* Reading passage
○ ○ ○ ○ ○ ○ ○

STOW THE RED WHEELBARROW BACK IN THE SHED. DESPITE forebodings by Texas Rep. Ron Paul and other gold bugs about hyperinflation, your wallet will be sufficient to hold your spending money for the foreseeable future.

socialize_me
12-06-2008, 12:38 PM
http://online.barrons.com/article/SB122852247202284343.html?mod=9_0002_b_online_excl usives_weekend

Wasn't Barron's recommending dot coms back in the day??

socialize_me
12-06-2008, 12:41 PM
I don't know what Barron's is talking about here. There is a deflation in terms of commodities, but that's because these futures contracts and other derivatives were bought with leverage and investors are facing margin calls across the board. They're being forced to liquidate to fulfill these debts and that's why the prices are dropping.

However, the "deflationary spiral" only exists in Wall Street. Apparently Barron's hasn't tried to buy a gallon of milk lately or a loaf of bread. Those prices aren't dropping and in fact are going up which spits in the face of their "too few dollars chasing too many goods" theory.

○ ○ ○ ○ ○ ○ ○

* Data block
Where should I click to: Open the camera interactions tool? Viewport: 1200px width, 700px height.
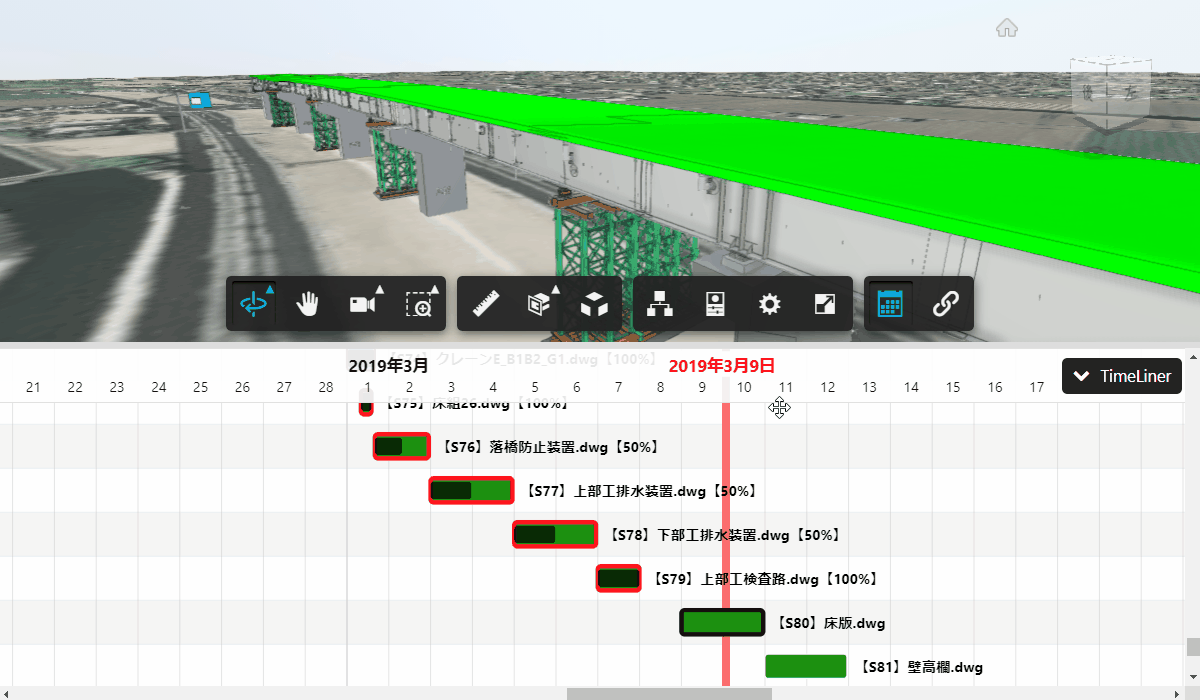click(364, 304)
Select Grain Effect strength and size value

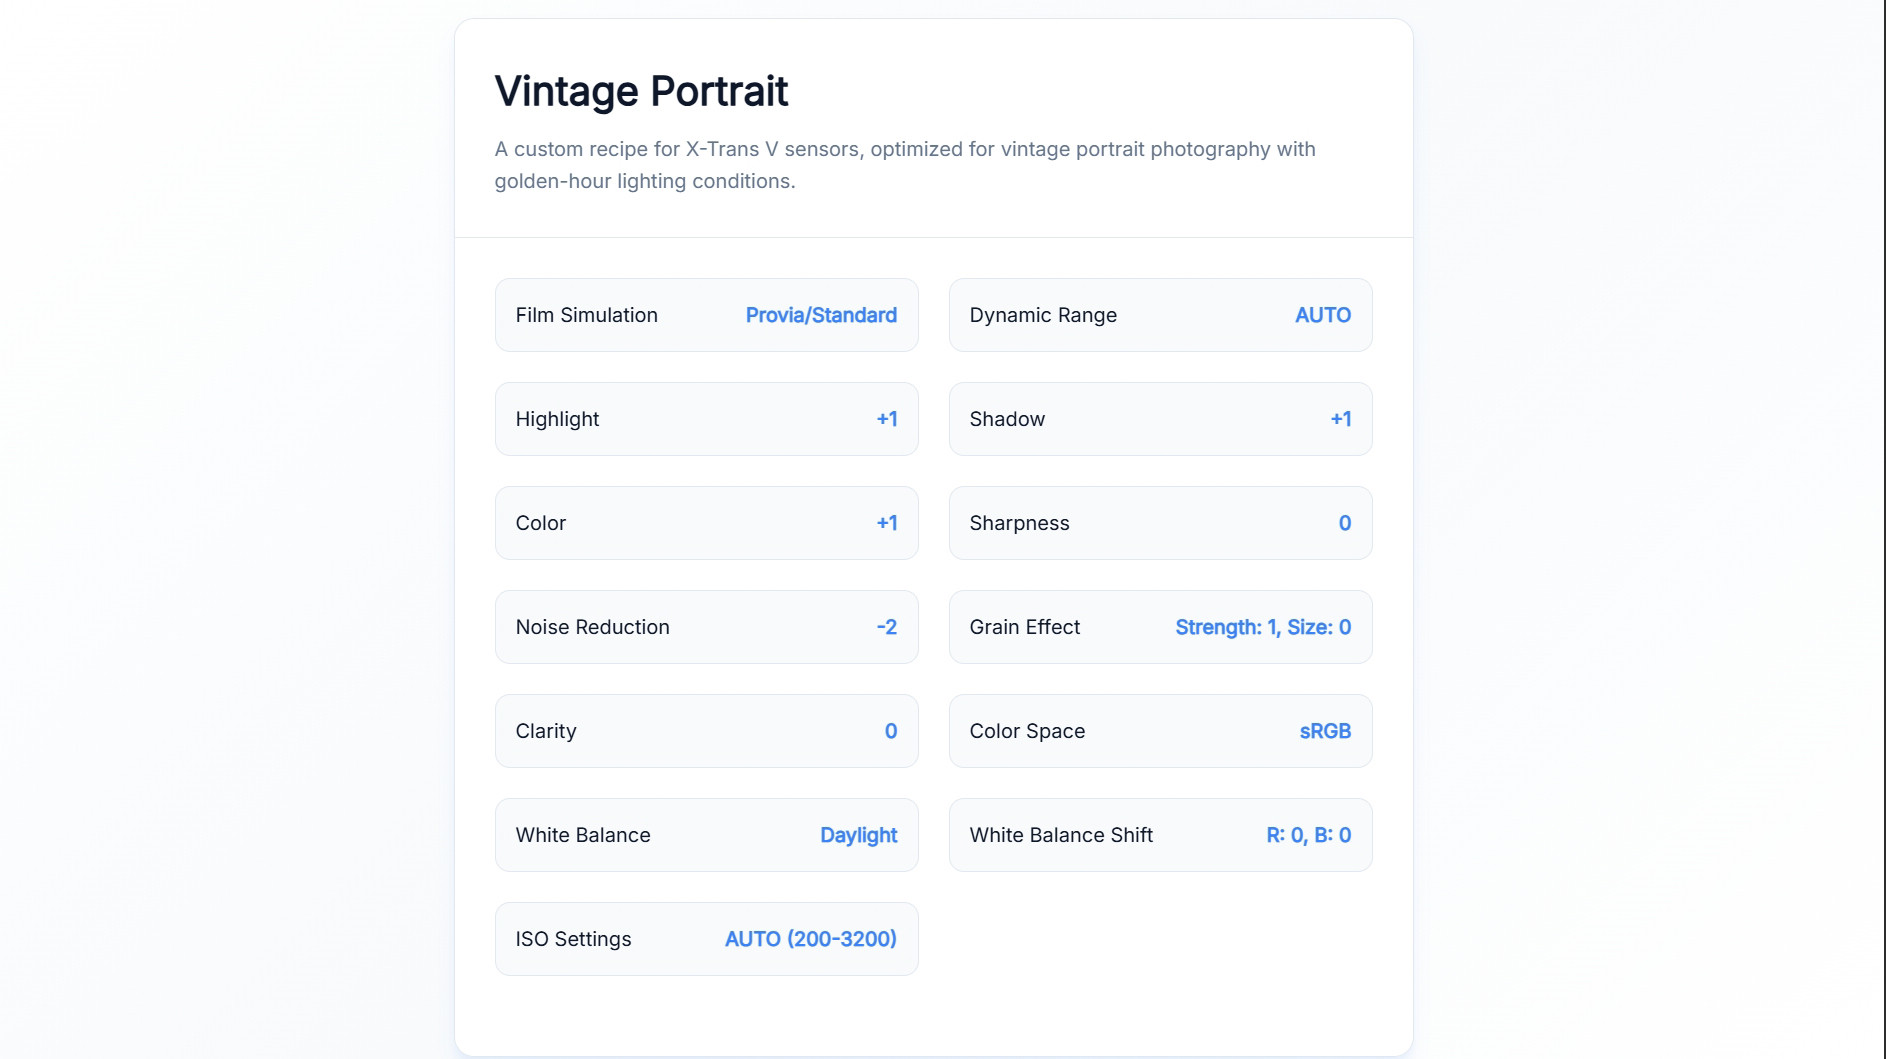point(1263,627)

○ ○ ○ ○ ○ ○ ○

* To do
A. List the proper names in the forum thread about Barron's and deflation, leaving out the poster's username.
B. Please quote the forum thread about Barron's and deflation word for word, starting at "STOW THE RED" and ending at "prices are dropping.".
C. Extend the forum thread about Barron's and deflation past its last sentence.

* Answers to the exercise
A.
Texas
Ron Paul
Barron's
Wall Street

B.
STOW THE RED WHEELBARROW BACK IN THE SHED. DESPITE forebodings by Texas Rep. Ron Paul and other gold bugs about hyperinflation, your wallet will be sufficient to hold your spending money for the foreseeable future.

socialize_me
12-06-2008, 12:38 PM
http://online.barrons.com/article/SB122852247202284343.html?mod=9_0002_b_online_excl usives_weekend

Wasn't Barron's recommending dot coms back in the day??

socialize_me
12-06-2008, 12:41 PM
I don't know what Barron's is talking about here. There is a deflation in terms of commodities, but that's because these futures contracts and other derivatives were bought with leverage and investors are facing margin calls across the board. They're being forced to liquidate to fulfill these debts and that's why the prices are dropping.

C.
DFF
12-06-2008, 02:32 PM
Do you think all this deleveraging will force the price of Gold to go lower as well (it's at $755 currently)?

socialize_me
12-06-2008, 03:03 PM
Do you think all this deleveraging will force the price of Gold to go lower as well (it's at $755 currently)?

Short term I think so. I've heard some reports that the COMEX may default on gold contracts in December (this month), but that's speculation. Whether or not that will happen I do not know, but if that did happen, gold could easily shoot up to $2000 as Peter Schiff is projecting for 2009.

If you're waiting to buy gold to get it at a lower price like $720 or $700, I think you're making the wrong choice. The fact is, there is no fundamental reason for gold to be at the levels it is today. Back in March upon news of Bear Sterns and the Federal Reserve cutting interest rates, gold was over $1,000/oz. Today, it's bouncing around the $730-$800 range. What's changed since the Bear Sterns deal? Well, the Federal Reserve has promised to, so far, increase the money supply by 75%, or $7.7 trillion and that's been only in the past 6 months!! Our financial markets are far from being "stabilized", so the money supply could easily double in just ONE year! To think gold can stay at these levels is very wishful thinking. Eventually the market will overpower the Central Bank's efforts to suppress the level of gold.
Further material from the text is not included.